Pero todo se desmoronó imperceptiblemente tras la expulsión de aquel potente
grito cual mil voces comprimidas en un solo timbre, y ya esas pupilas, que
fijas la miraban desde el rincón ahora se posaron sobre el cristal de su
ventana. Sí, era definitivo, el momento había llegado.
Las
voces enmudecieron por el desolador frío que reinaba en aquella mortecina
tarde, y un anhelo se refugió en el oscuro designio que las obligaba a
reconocerse.
“¿Me
acompañas?...Duele” pronunció voz ajena sin siquiera voltear sus ojos hacia
ella. No sabía si dolía, ya que ahora era sólo un borrón ante el espejo encanecido,
que albergaba un compendio de emociones originadas en el tiempo de la ausencia,
donde se maullaban historias de sombras tristes que huían, desde y de ella; Y
corrían enloquecidas hacia una claridad absurda que intentaba ahorcarse a ratos
con los jirones del personaje atrapado en ese horizonte desnudo.
Y
allí, a la hora señalada fue cuando por fin se le escucho arañando su duelo,
vaciando la costra de esos grandes ojos anónimos que no atrevieron a acercarse,
orque dolía, destrozaba ver como borraban su mundo de juegos, donde se acunaba
noche tras día y era cubierto por abrigos distantes.

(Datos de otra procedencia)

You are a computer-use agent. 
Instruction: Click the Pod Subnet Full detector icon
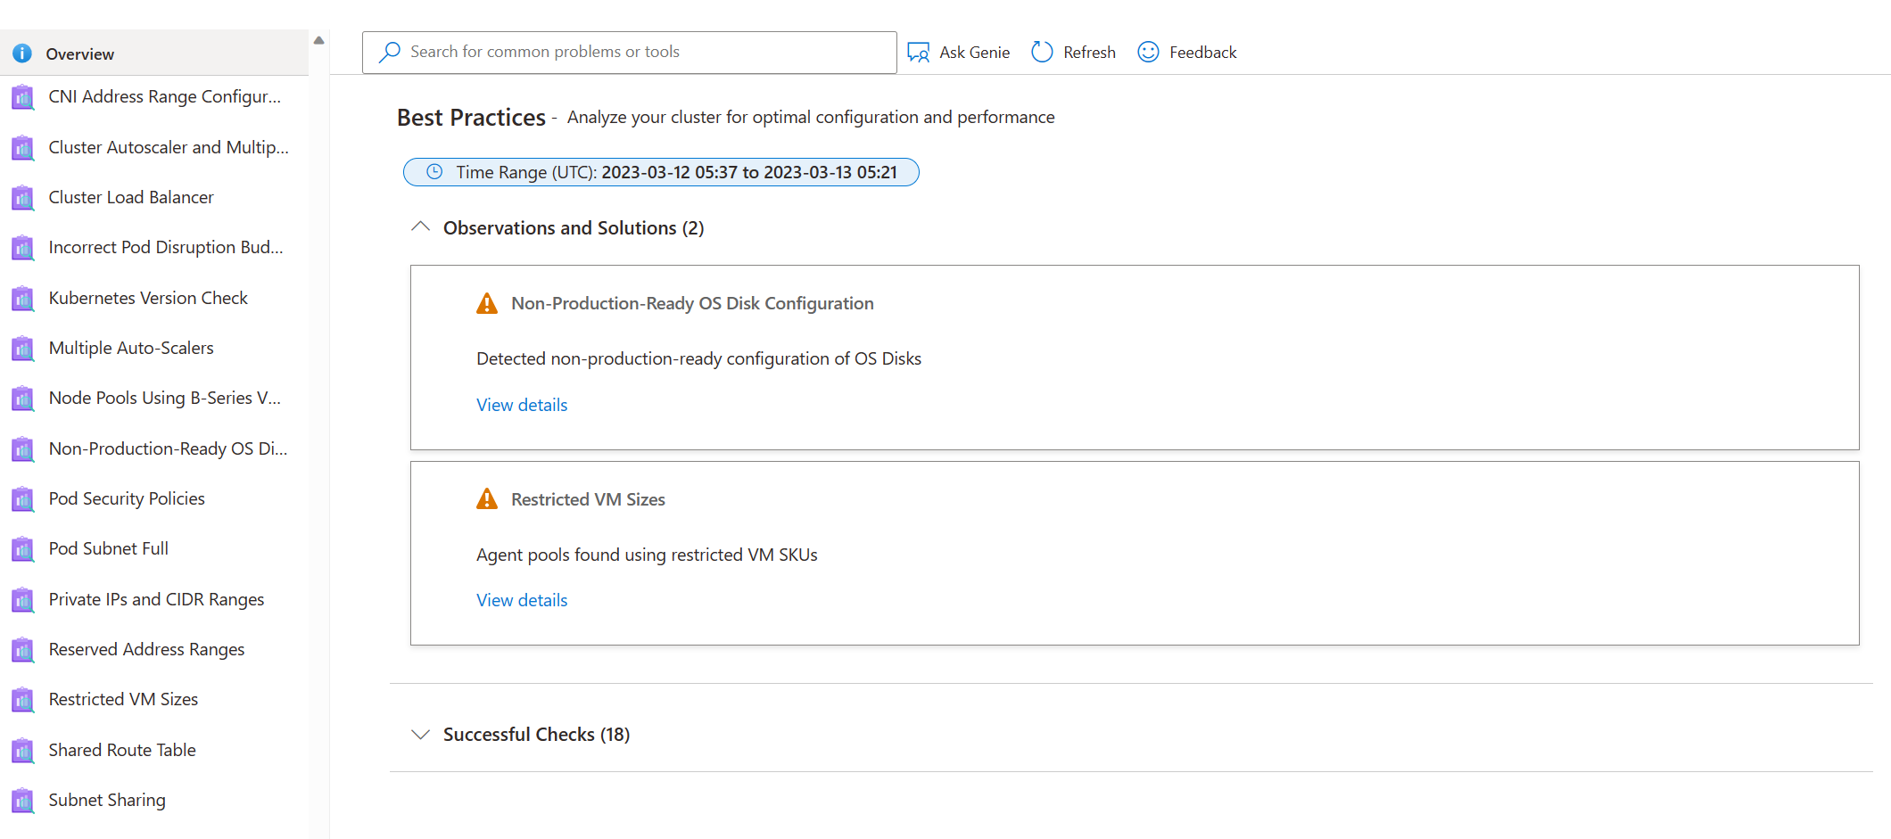point(23,549)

Segundo siguiente aquella
piel fue diluida con recuerdos rojos.
Ya
era de comprender, que Nadie les regalaría dos mañanas seguidas, ni tampoco
Nadie les forjaría sonrisas a las tantas de la madrugada.
“¿A
quién dueles, ahora?” Se preguntaron entre sí, entrelazando sus dedos para
sentir mutuamente esa frialdad marmórea de la carne. Una de las dos debió haber
caído a los pies de la otra, y no fue así, ya que asemejaban luciérnagas
perdidas en ese todo de un ambiente suspendido, donde los minutos se agolpaban
deseosos por resbalar y romper lo que desde un principio estuvo destinado a
penetrar en el infinito como pedazos blancos y azules, a perderse en las
pupilas de la que quiso y ya no fue.